To me, that was exactly what Warriors head coach Steve Kerr meant when he went out of his way shortly after the Game 6 win to point out that it’s Curry, not everyone else from Golden State, who really brought out all that glory.

“Without him, none of this happens,” Kerr said. “You know? And that doesn’t take away from the ownership of Joe and Peter, because they’re amazing owners, they’ve built an amazing organization. Bob Myers, helluva GM. Our players, we’ve had so many great players.

“But Steph is ultimately the reason this race happened,” he said. “A bit like Timmy [Duncan] in San Antonio. I’m happy for everyone but I’m happy for Steph. For me, this is his crowning achievement in what has already been an incredible career.”

Not Kerr. Nor Kerr’s boss. Nor his boss’s bosses. Nor the other players he has coached in several championships.

Just Steph.

Andre Iguodala said it more directly.

“I think he’s solidified himself today – not even today, just his career – as the greatest playmaker of all time.”

Iguodala is right. And that puts Curry ahead of Magic, ahead of the Big O, ahead of Nash and Stockton and Isiah and CP3.

That puts him in a very, very rarefied air.

Curry, like Jordan and LeBron and Kareem, both forged greatness and redefined the sport. Curry’s place in the history of the game isn’t just what he did. This is what he created.

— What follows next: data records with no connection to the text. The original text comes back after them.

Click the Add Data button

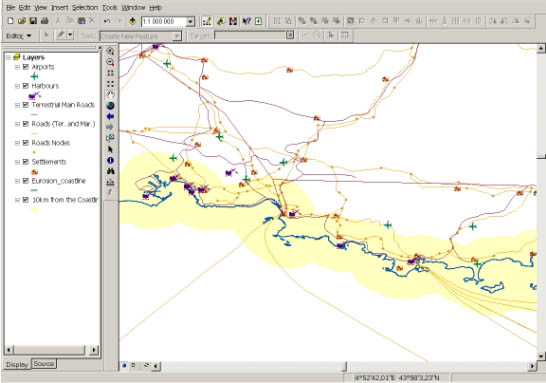[x=132, y=21]
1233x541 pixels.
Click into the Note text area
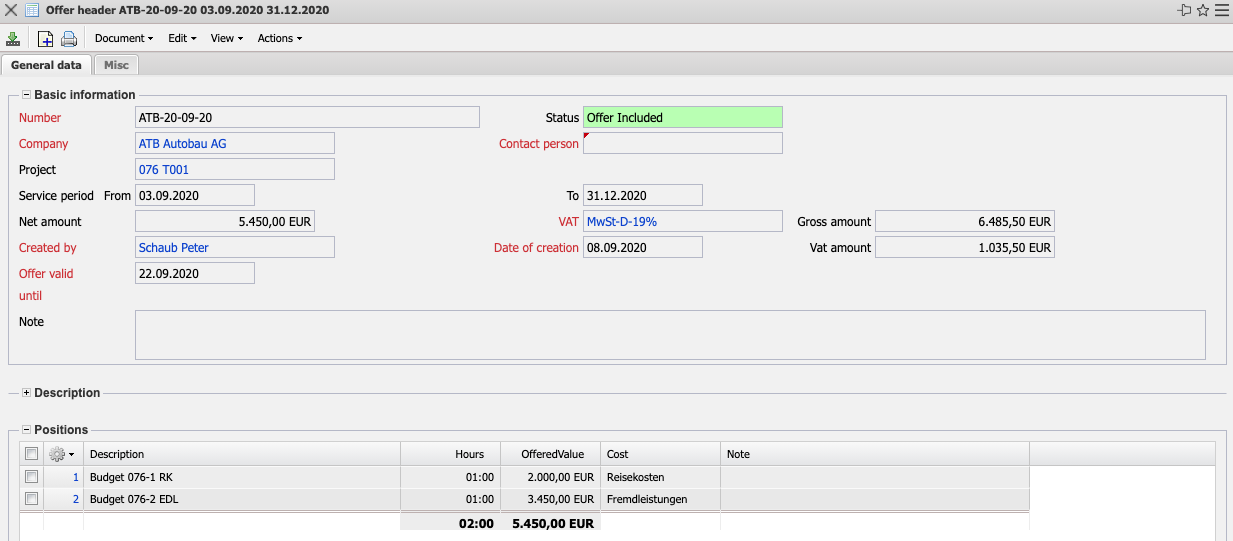[x=669, y=334]

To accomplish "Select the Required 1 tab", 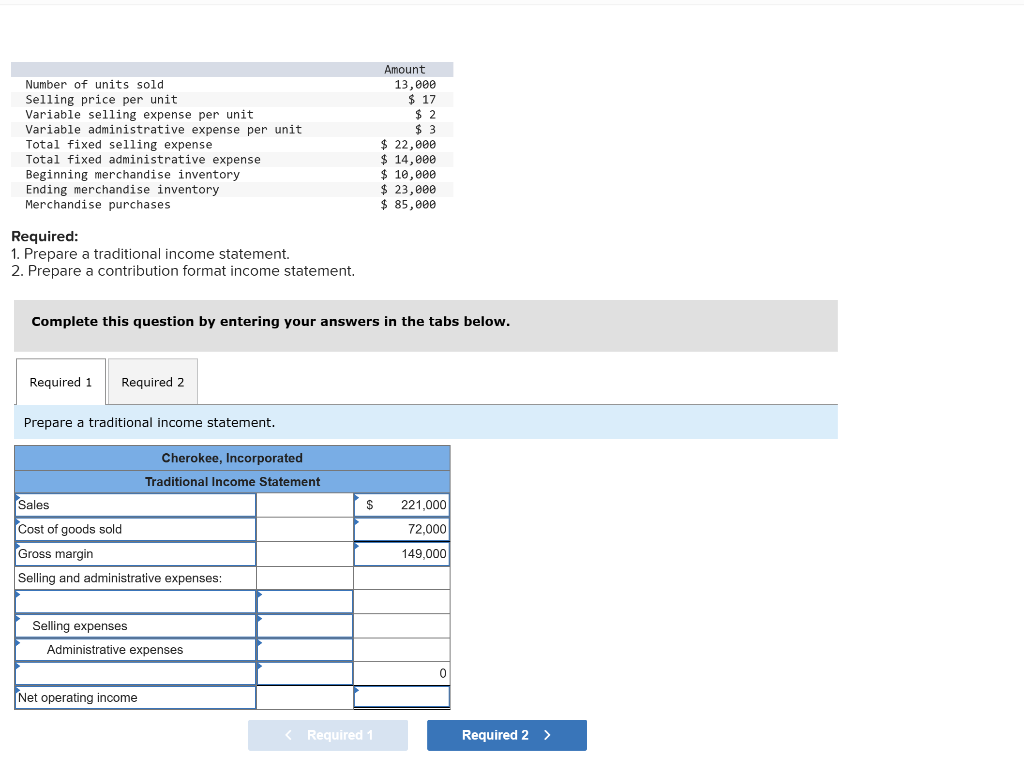I will [x=60, y=381].
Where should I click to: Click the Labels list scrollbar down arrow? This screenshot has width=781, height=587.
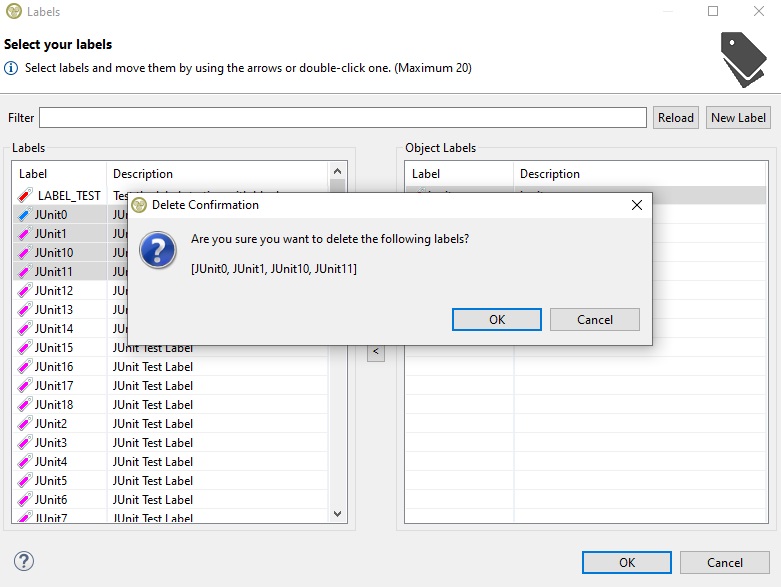tap(338, 514)
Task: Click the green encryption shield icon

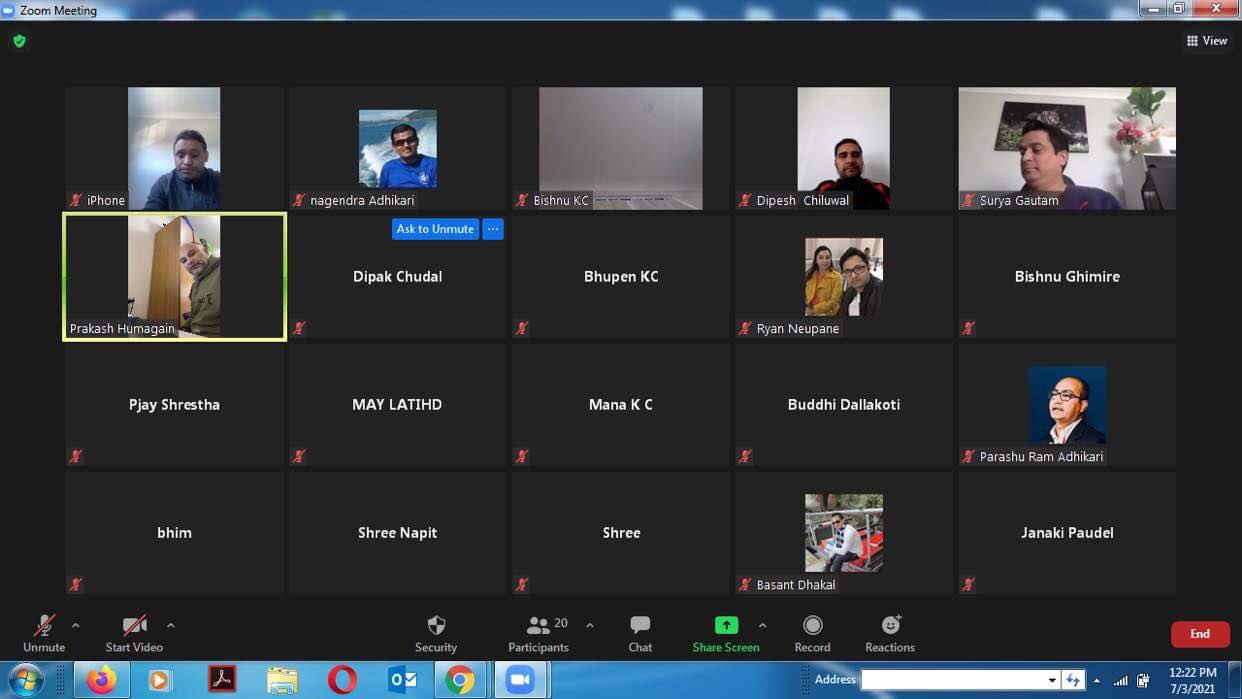Action: click(19, 41)
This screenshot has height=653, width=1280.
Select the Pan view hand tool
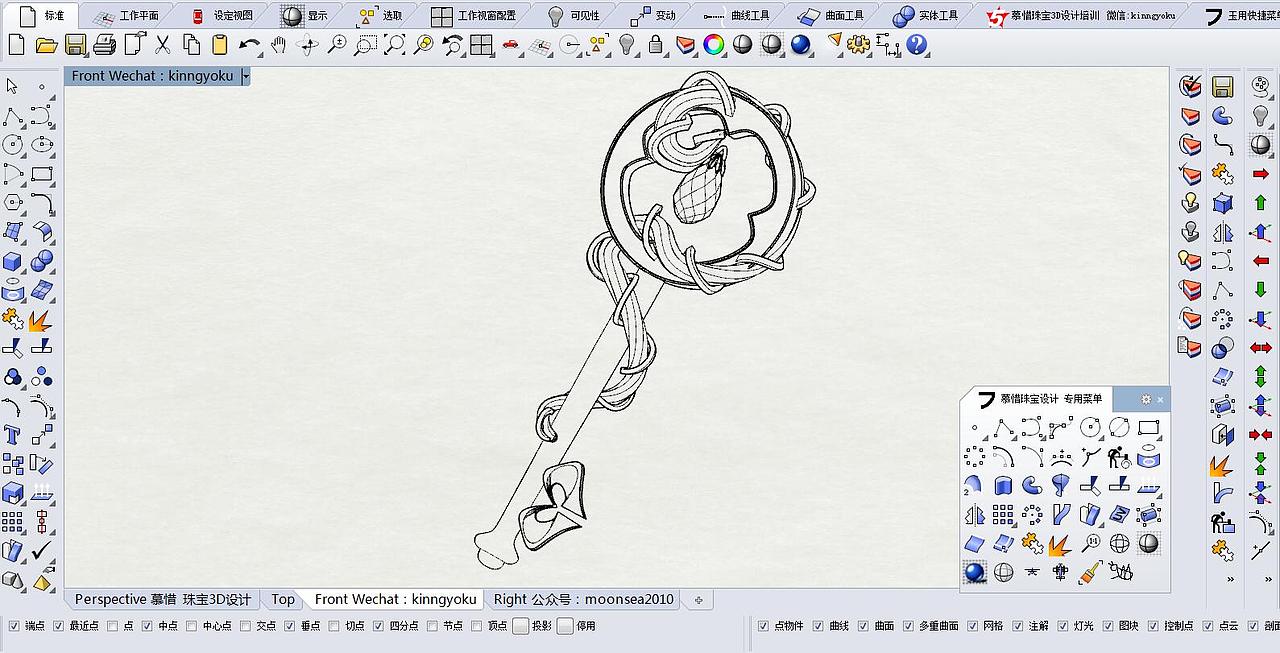click(279, 45)
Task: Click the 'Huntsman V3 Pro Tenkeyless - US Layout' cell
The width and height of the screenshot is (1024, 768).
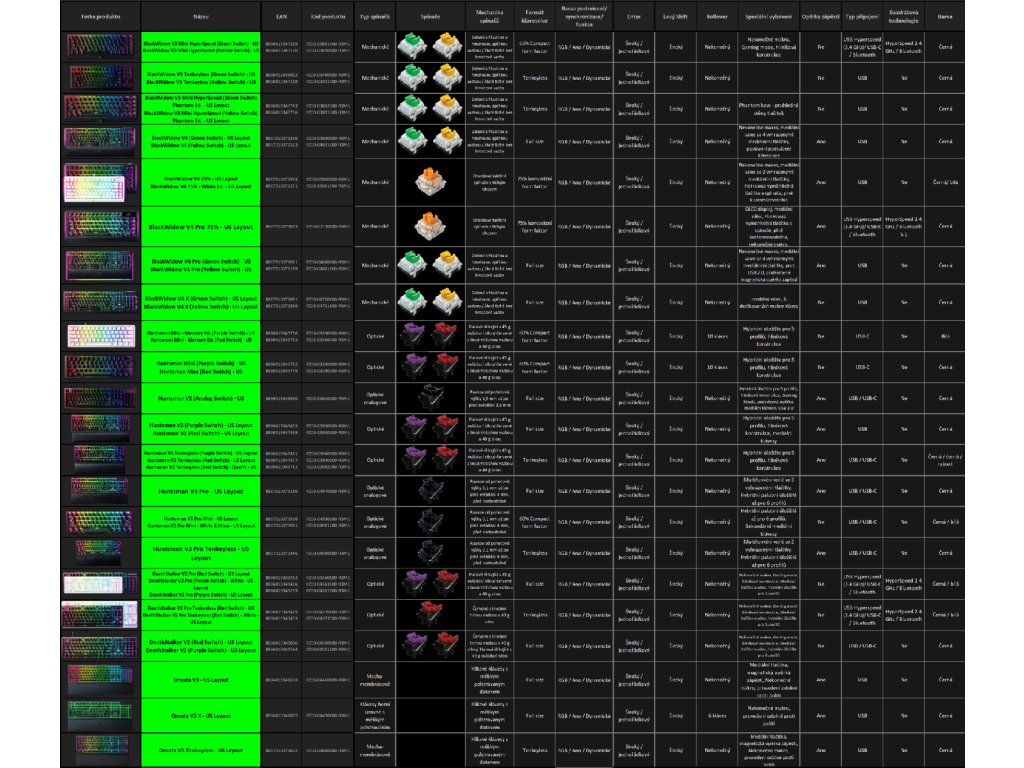Action: (x=201, y=553)
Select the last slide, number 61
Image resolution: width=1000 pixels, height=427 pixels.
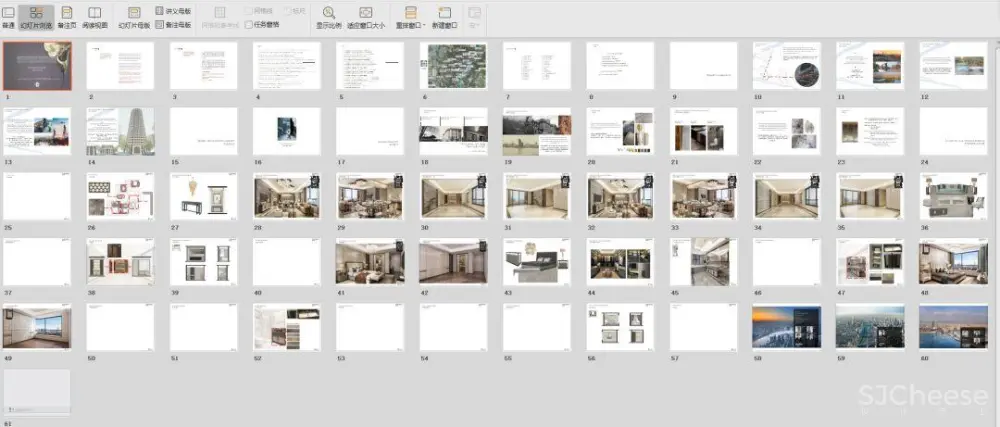[37, 392]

A team that thrives when it’s on the ground and crumbles when it’s not. A three-point era he conjured up from his own unlikely and game-changing talent. The Hall of Fame careers he catalyzed, from Draymond Green to Klay Thompson to Kerr. The culture he cultivates that makes victory so certain that the Warriors are next year’s favorites as well. Career resurrections (Andrew Wiggins) and surprises (Jordan Poole) made possible by Curry’s presence.

The debate is not whether he is in the Top 10 players of all time. It’s about whether he is in the Top 5 players of all time.

And the answer – as, inevitably, so many people will eventually come to accept this – is an unequivocal answer, Of course he is.